One of the many humiliations I faced during my junior high years was being on a basketball team in Fullerton called “All Net.”
I had played on normal NJB (National Junior Basketball) teams for a couple years with limited success. I was a short, skinny, non-aggressive kid, so the only position it made sense of me to play was point guard. But, even to be a mediocre point guard, you must be sort of aggressive, and I was not.
It didn’t really make sense for me to join the All-Net team, which was basically like the all stars of he NJB league. I was, by no means, all-star material.
I think I ended up on the team because I had some friends on it and my dad was the assistant coach. Also, my older brother was a true all star. He’d played All Net with great success in junior high and he was already, as a sophomore at Fullerton High School, on the varsity basketball team. He was tall and strong and aggressive. But, perhaps out of a desire to “keep up” with my brother, I joined the All Net team.
From the very first practice, I knew I was out of my league. The other guys were bigger, louder, more confident, more aggressive, and more skilled than me. I very quickly lost all confidence and, whenever I got the ball, I would freeze up out of sheer anxiety. Because of my less-than-impressive performance at practice, the coach had me ride the bench most of the season.
Sometimes, probably out of an obligation to my dad, he would put me in for a few minutes here and there. But mostly I rode the bench, along with my friend Arie.
I’d gone to elementary school with Arie and, while he was more outgoing and popular than me, we shared a connection—we were both smart kids, like straight-A students, which, in the fucked-up world of junior high, is not a badge of honor. I remember having random conversations with Arie, as we fumbled our way through practices, and as we sat on the bench during games. At least I was not alone. We shared a common humiliation.
One conversation stands out in my memory. I had recently watched the movie “Of Mice and Men.” I don’t remember why. Looking back, it’s a strange movie choice for a junior higher. I was more into movies like “Ace Ventura.” But I absolutely loved “Of Mie and Men.” I remember telling Arie about it as we rode the bench one Saturday afternoon.

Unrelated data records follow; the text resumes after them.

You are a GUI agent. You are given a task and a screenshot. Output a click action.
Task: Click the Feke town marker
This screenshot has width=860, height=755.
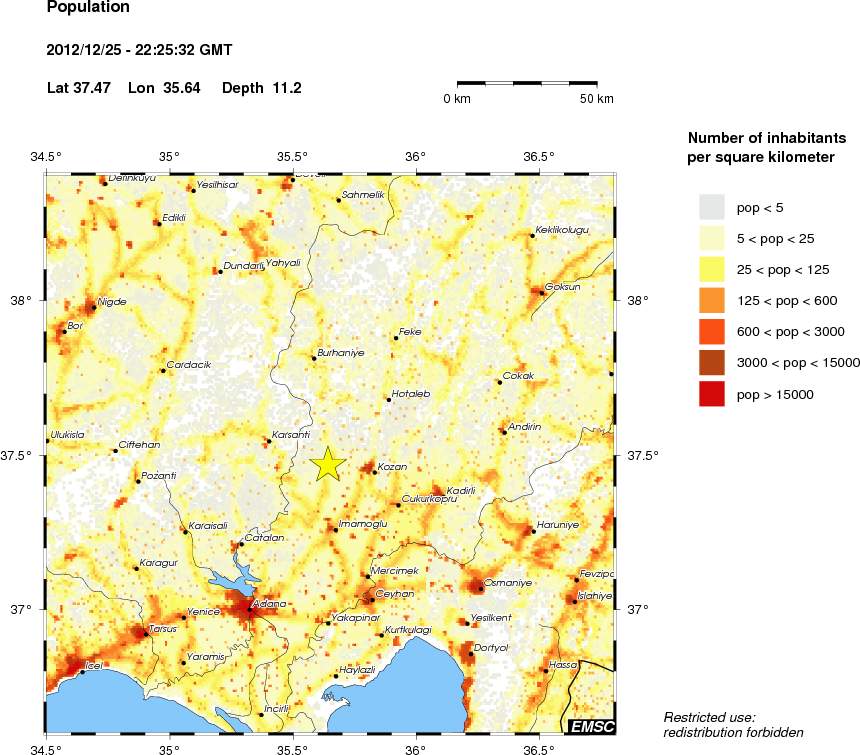tap(396, 338)
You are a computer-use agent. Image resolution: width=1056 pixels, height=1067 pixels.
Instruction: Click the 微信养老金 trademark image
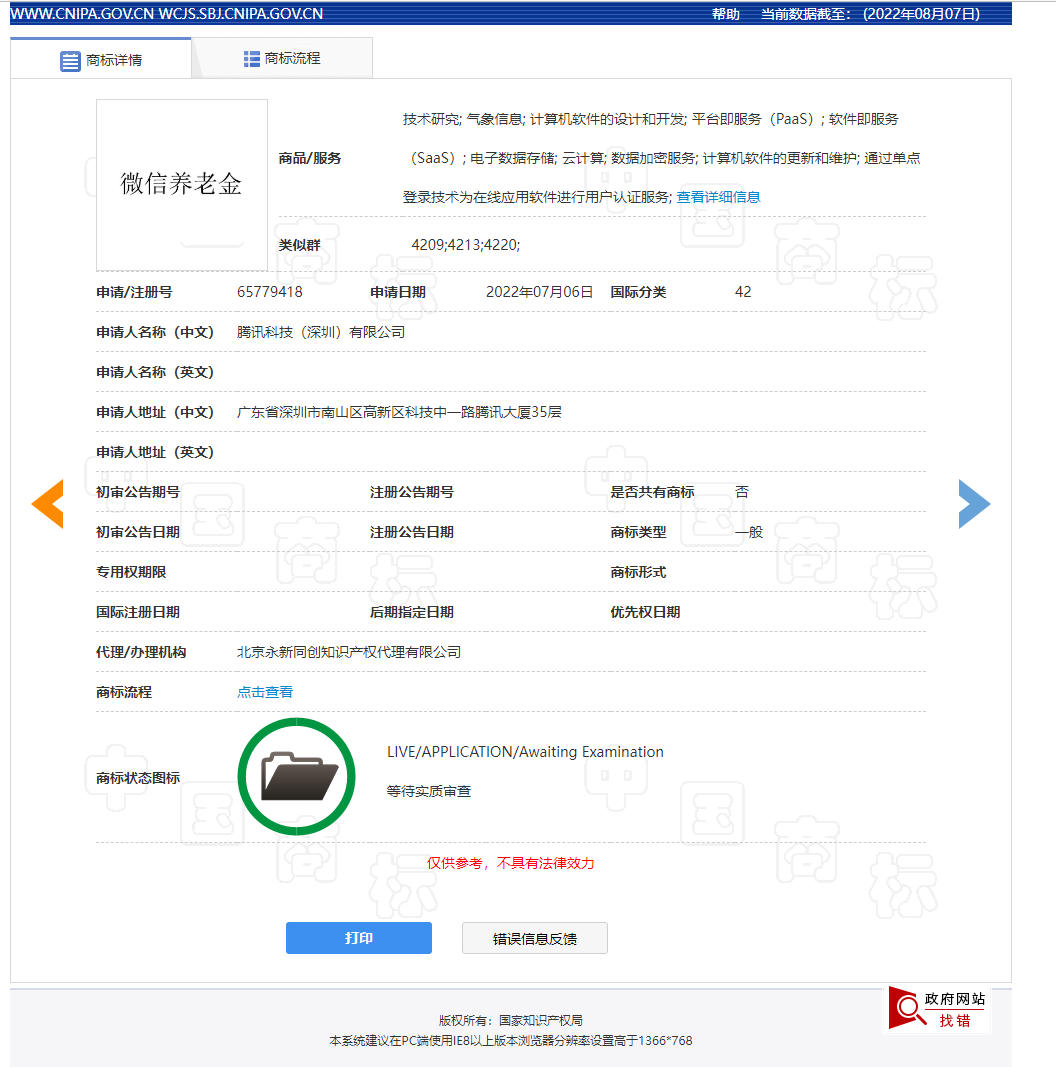181,185
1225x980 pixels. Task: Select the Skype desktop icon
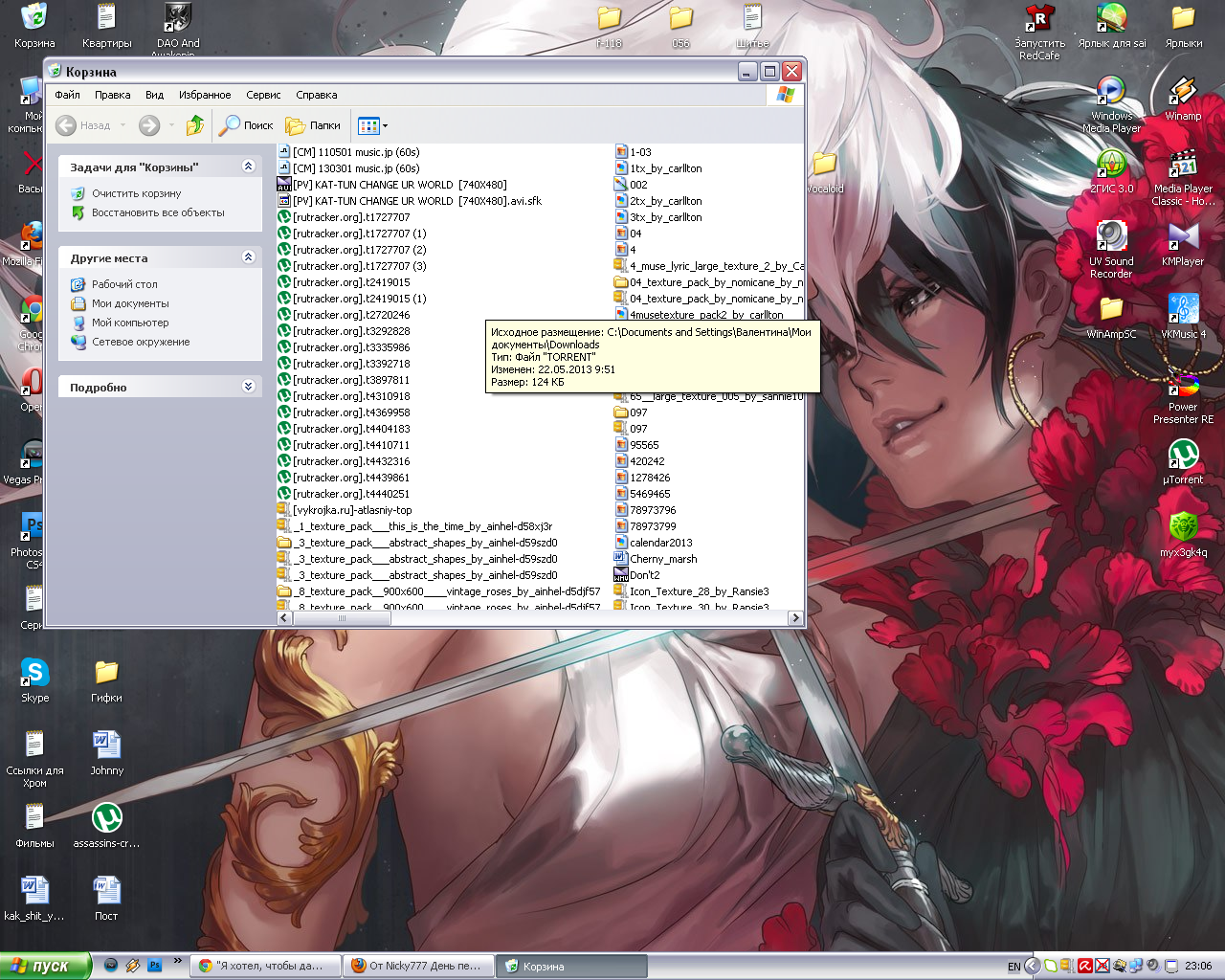(34, 678)
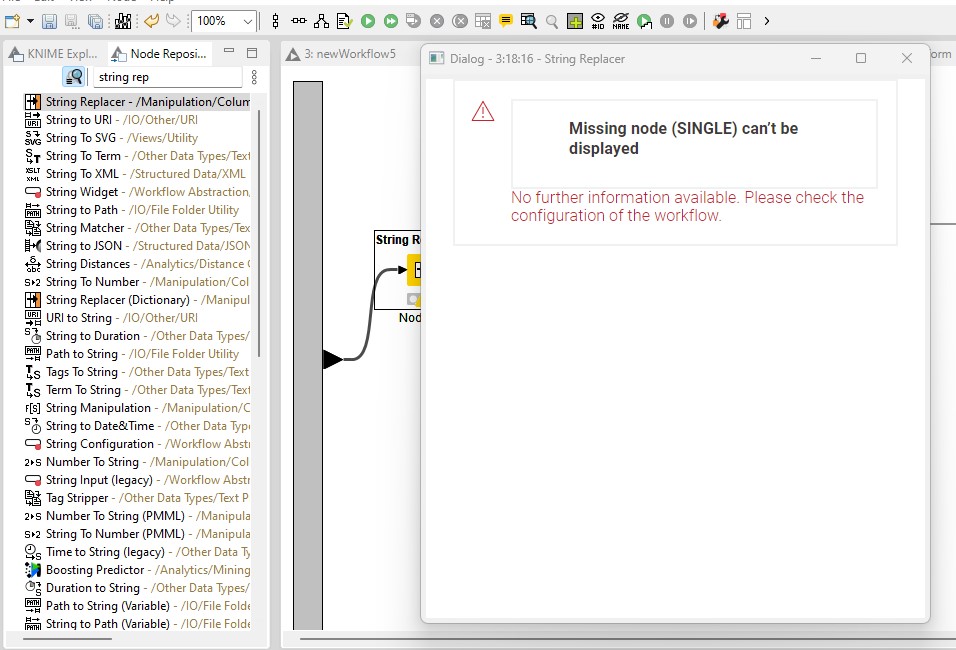Click the 'string rep' search field
The height and width of the screenshot is (650, 956).
pos(165,77)
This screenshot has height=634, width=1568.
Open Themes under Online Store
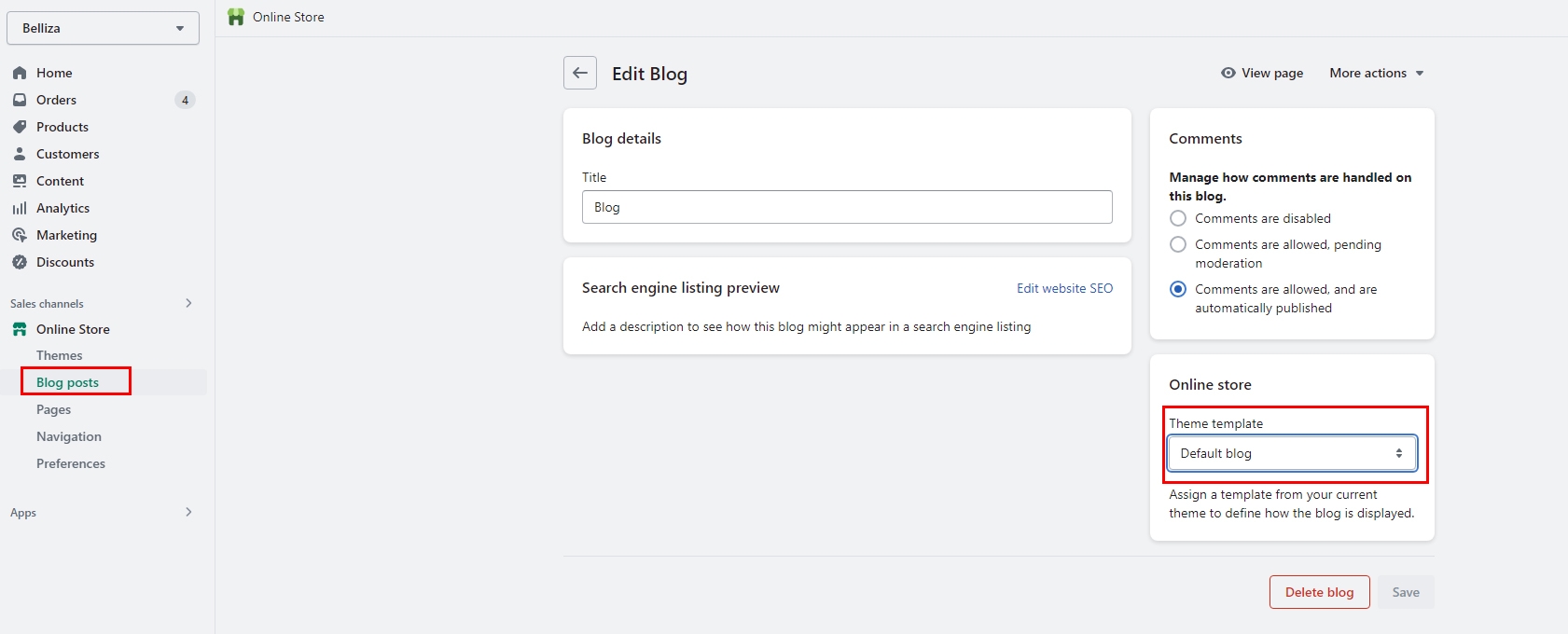click(x=59, y=355)
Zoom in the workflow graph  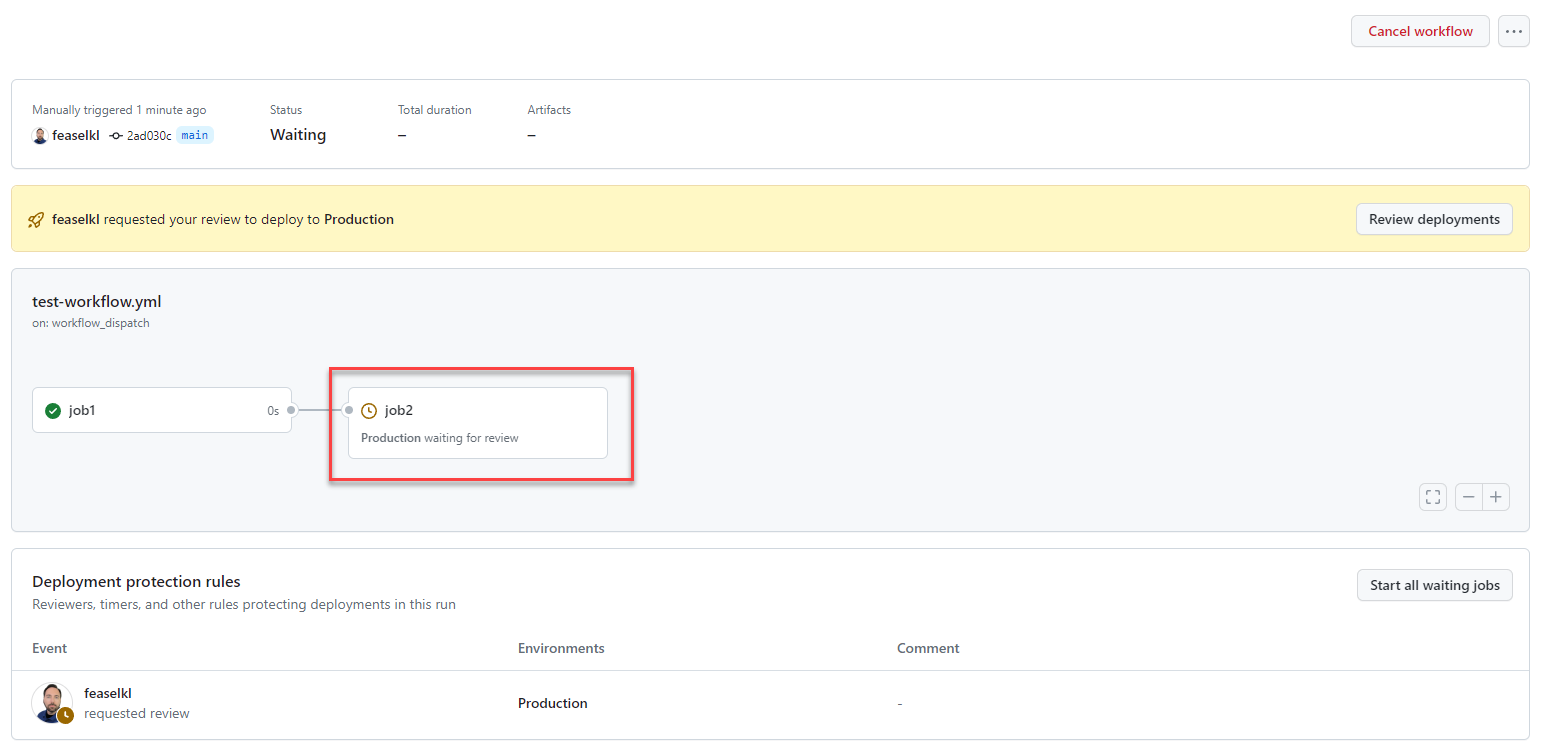coord(1496,497)
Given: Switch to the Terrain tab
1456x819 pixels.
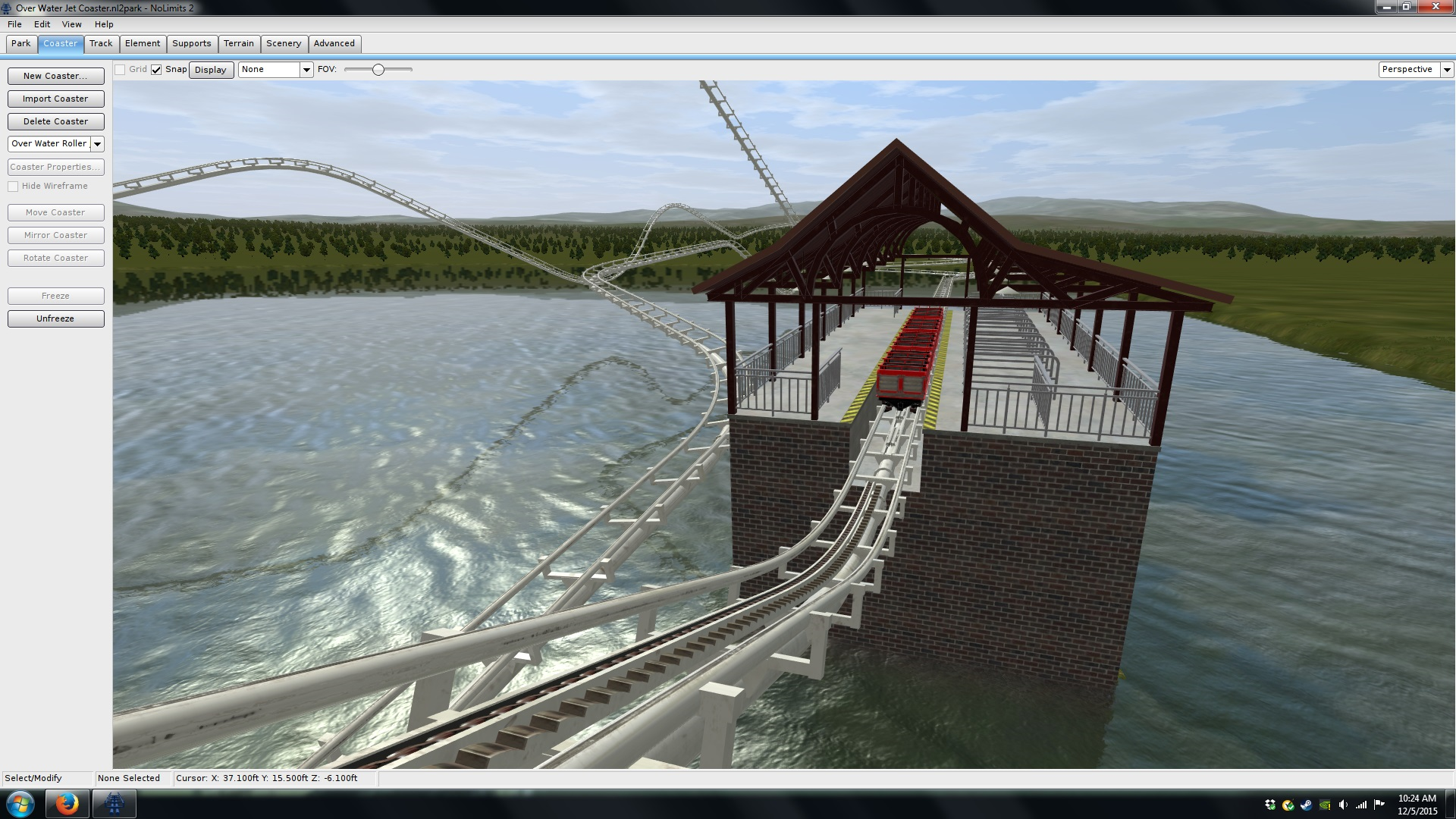Looking at the screenshot, I should coord(238,44).
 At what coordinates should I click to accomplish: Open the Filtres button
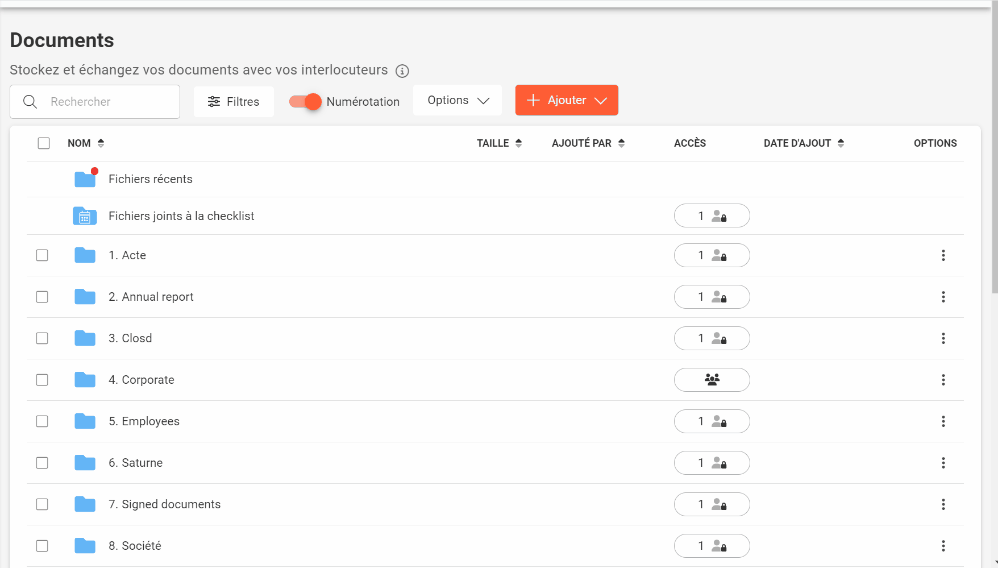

“It’s awesome. There’s these two guys, one is smart and one is really dumb, but they kind of help each other through the Great Depression.”
After the game, Arie and I watched “Of Mice and Men.” At the time, I couldn’t articulate exactly why I loved this movie so much. But, looking back, I can see how it applied to my life, and to me and Arie’s predicament. We were George and Lenny, together in a really shitty situation, but also kind of helping each other. Steinbeck writes, “We got a future. We got somebody to talk to that gives a damn about us.”
Steinbeck’s story takes the familiar expression “Are we mice or are we men?” and turns it on its head. The real heroes of the story are not the aggressive, loud, hard-nosed men, but the gentle ones, the downtrodden, the “mice.”
I suppose it’s no coincidence that, around this time, I began to lose interest in competitive sports like basketball, football, and baseball. I began to discover other interests that better suited me: music (I taught myself to play the guitar), running, and (a bit later) reading and writing.
By the time I graduated High School, I couldn’t tell you who was in the NBA playoffs or the World Series or the Super Bowl or how many yards so-and-so carried. I didn’t give a shit. I had other interests.